Villa Epecuén, Argentina: The Resort Drowned by a Broken Dyke

Villa Epecuén was a lakeside spa resort developed in the early 1920s on the shore of Lago Epecuén, about 7 kilometres north of Carhué in the Adolfo Alsina district of Buenos Aires Province, Argentina. Built around the lake’s intensely salty, mineral-rich water — second in salinity only to the Dead Sea and roughly ten times saltier than the ocean — it grew into one of the country’s most popular therapeutic-tourism destinations.

At its height the town had a permanent population of around 1,500 but could host at least 5,000 visitors, supported by up to 280 businesses — hotels, guesthouses, lodges, shops and bathhouses. From the 1950s to the 1970s some 25,000 tourists came each season, arriving by road and rail to soak in the salt water’s reputed health benefits. It was, for half a century, a thriving and prosperous place.

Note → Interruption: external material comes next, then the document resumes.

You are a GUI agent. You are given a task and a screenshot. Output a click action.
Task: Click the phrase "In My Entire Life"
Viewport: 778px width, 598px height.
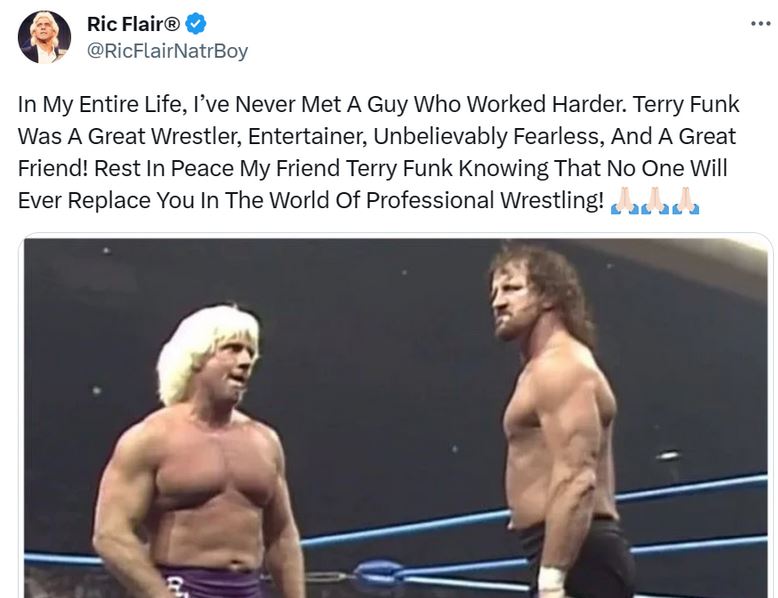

Villa Epecuén’s downfall came from the lake it depended on. Lago Epecuén sits in a closed basin with no natural outlet, so a long run of unusually wet years steadily raised its level. On 6 November 1985 a seiche — a wind-driven oscillation of the lake — broke a nearby dam and then the dyke protecting the town, and the water rose progressively, eventually reaching a depth of about 10 metres by 1993.

For roughly a quarter of a century the town lay drowned in brine. Around 2009 the water began to recede, exposing a haunting landscape of salt-bleached, skeletal ruins — gutted hotels, a roofless slaughterhouse and dead, white tree trunks — that has since drawn tourists, photographers and filmmakers. One former resident, Pablo Novak, returned to live alone amid the wreckage, remaining the town’s sole inhabitant until his death in 2024.